Nate Lyles

Profile
- Position: Safety

Personal information
- Born: October 8, 1985 (age 40) Chicago, Illinois, U.S.
- Listed height: 6 ft 0 in (1.83 m)
- Listed weight: 199 lb (90 kg)

Career information
- High school: Chicago (IL) Hubbard
- College: Virginia
- NFL draft: 2008: undrafted

Career history
- New York Jets (2008); Parma Panthers (2011);

= Nate Lyles =

American football player (born 1985)

Nathan Jahmal Lyles (born October 8, 1985) is an American former football safety.

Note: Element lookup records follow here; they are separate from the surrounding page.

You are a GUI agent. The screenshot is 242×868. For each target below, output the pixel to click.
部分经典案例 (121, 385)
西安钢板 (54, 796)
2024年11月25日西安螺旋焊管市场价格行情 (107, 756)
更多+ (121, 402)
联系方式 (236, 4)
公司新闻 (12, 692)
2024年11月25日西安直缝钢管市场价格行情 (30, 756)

He was signed by the New York Jets as an undrafted free agent in 2008. He played for the Parma Panthers in the Italian Football League (IFL). Lyles played college football at Virginia.

==Professional career==

===New York Jets===
Lyles was signed by the Jets in May 2008. Lyles was later waived by the Jets on July 23, 2008 when cornerback Ahmad Carroll was signed. He was re-signed on July 31. He was then waived by the team on August 18, 2008.

===Parma Panthers===
Lyles signed with the Panthers on February 15, 2011. On July 9, 2011 the Parma Panthers defeated the Bologna Warriors to win their second straight Italian Football League Super Bowl championship. The Panthers also played in the European Football League / Eurobowl playoffs where they lost to the Calanda Broncos from Switzerland in the second round.